_ACTION ITEM_
For this exercise, the lines from the one with "Image resolution: width=340" through the final line of the data below are to be transcribed exactly, and pictures are to be skipped.

Stored data
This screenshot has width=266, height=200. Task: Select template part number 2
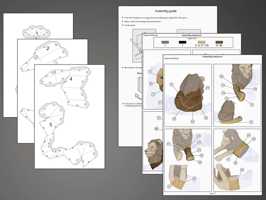click(48, 48)
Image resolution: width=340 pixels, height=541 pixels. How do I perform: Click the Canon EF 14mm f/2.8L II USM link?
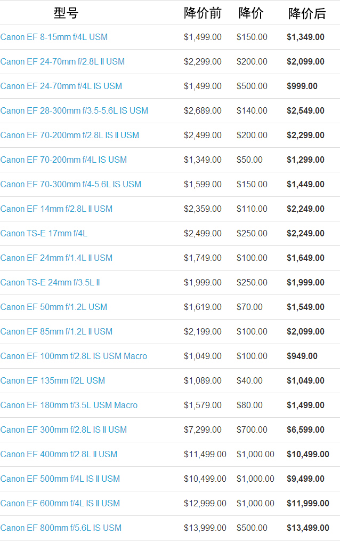(56, 209)
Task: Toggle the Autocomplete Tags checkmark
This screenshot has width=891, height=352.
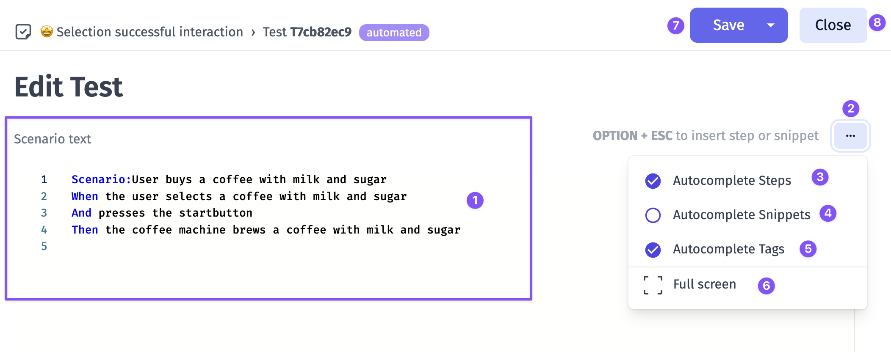Action: click(x=653, y=250)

_WRITTEN SOLUTION_
Image resolution: width=340 pixels, height=541 pixels. How do I perform: Click the Canon EF 14mm f/2.8L II USM link?
(56, 209)
Task: Toggle the Autocomplete Tags checkmark
This screenshot has width=891, height=352.
Action: click(x=653, y=250)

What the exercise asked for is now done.